Saint Mary’s College archeologist Jonathan Fowler is sounding an alarm with a brand new research. In accordance with Fowler, the centuries-old structure that provides to Halifax’s heritage and historic vibe is slowly being wiped away as town grows.
“You take a look at the maps and also you see outdated Halifax of 1878,” mentioned Fowler. “We have layered that over the trendy metropolis, and also you evaluate what was there and what’s there now.”
Fowler is main a research that measures city change as an educational train.
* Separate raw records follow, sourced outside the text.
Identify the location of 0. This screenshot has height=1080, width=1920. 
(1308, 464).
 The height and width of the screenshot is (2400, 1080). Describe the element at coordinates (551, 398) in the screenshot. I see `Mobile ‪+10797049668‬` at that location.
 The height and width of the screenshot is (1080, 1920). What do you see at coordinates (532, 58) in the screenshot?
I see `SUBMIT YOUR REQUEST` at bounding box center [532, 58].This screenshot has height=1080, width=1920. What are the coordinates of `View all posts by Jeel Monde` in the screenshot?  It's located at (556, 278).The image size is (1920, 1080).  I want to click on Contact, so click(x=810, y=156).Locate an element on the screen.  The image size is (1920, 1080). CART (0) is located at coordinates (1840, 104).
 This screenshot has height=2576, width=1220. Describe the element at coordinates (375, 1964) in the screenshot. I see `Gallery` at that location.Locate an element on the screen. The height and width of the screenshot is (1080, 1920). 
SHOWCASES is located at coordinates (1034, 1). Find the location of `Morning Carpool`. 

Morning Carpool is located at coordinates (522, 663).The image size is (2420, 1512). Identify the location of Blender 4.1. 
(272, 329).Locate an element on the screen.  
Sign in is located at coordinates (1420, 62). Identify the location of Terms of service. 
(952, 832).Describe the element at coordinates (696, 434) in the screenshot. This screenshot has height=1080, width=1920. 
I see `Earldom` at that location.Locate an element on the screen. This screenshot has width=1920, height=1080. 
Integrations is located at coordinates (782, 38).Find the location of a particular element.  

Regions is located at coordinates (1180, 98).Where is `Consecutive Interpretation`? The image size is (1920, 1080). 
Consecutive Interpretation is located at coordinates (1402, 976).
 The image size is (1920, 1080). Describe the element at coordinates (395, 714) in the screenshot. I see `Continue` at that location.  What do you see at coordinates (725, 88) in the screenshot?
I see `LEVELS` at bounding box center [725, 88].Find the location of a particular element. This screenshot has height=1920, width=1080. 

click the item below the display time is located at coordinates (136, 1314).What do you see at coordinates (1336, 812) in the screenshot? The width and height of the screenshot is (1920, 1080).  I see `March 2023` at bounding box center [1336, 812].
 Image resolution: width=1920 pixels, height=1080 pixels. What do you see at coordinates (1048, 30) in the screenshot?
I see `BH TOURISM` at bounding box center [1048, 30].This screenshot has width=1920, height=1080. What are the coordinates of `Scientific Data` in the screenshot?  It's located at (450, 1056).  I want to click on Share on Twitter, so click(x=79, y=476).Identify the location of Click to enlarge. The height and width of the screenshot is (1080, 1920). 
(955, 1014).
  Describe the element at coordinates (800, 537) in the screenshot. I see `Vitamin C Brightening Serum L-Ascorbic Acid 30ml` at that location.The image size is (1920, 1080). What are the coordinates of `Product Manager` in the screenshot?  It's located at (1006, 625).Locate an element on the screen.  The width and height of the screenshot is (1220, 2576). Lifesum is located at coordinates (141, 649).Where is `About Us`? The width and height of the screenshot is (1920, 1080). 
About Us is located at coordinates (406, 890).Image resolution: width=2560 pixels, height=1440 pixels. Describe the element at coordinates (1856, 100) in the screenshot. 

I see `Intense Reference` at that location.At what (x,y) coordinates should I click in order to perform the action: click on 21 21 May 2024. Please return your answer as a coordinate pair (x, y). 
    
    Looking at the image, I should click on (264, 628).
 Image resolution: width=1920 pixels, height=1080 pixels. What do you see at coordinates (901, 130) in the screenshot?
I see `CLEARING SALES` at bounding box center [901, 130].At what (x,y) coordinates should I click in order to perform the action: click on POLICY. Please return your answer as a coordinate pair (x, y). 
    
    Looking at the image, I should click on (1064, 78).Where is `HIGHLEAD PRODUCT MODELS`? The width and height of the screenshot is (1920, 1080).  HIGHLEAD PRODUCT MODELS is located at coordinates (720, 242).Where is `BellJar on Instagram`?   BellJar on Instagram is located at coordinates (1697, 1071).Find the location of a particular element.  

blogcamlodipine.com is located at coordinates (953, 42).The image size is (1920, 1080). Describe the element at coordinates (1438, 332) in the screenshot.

He concedes, building and improvement are a part of the pure evolution for all cities in North America.
“Cities have at all times been about change and are very dynamic, and that is OK,” mentioned Fowler. “However in a historic metropolis like Halifax, we’ve to be deliberate about that change and be clever about it or we’ll get up in a metropolis that does not seem like something we all know.”
Many buildings have disappeared.
Fowler’s analysis has uncovered that Halifax had nearly 8,931 buildings in 1878. Since then, only one,143 have survived, which is an attrition fee of 87.2 per cent.
Historian Blair Beed hopes these findings function a wake-up to spark concern for individuals who want to protect Halifax’s heritage.
“We’ve got simply not evaluated the buildings to say which of them are outdated and which of them are traditionally outdated and we wish to hold,” mentioned Beed.
Fowler mentioned there have been many adjustments in Halifax over the many years, however it ought to be famous it nonetheless stays a metropolis wealthy in historical past.
“There’s a lot preserved in sure locations,” mentioned Fowler. “The speed of attrition, or the attrition throughout town just isn’t in uniform.”
Primarily based on his analysis, Fowler has decided that some pockets of town have been nicely preserved, whereas different areas have undergone dramatic change, with massive areas torn down and rebuilt.
Fowler hopes his research results in a slow-down within the fee of change sooner or later which might result in an effort to protect a few of Halifax’s older buildings.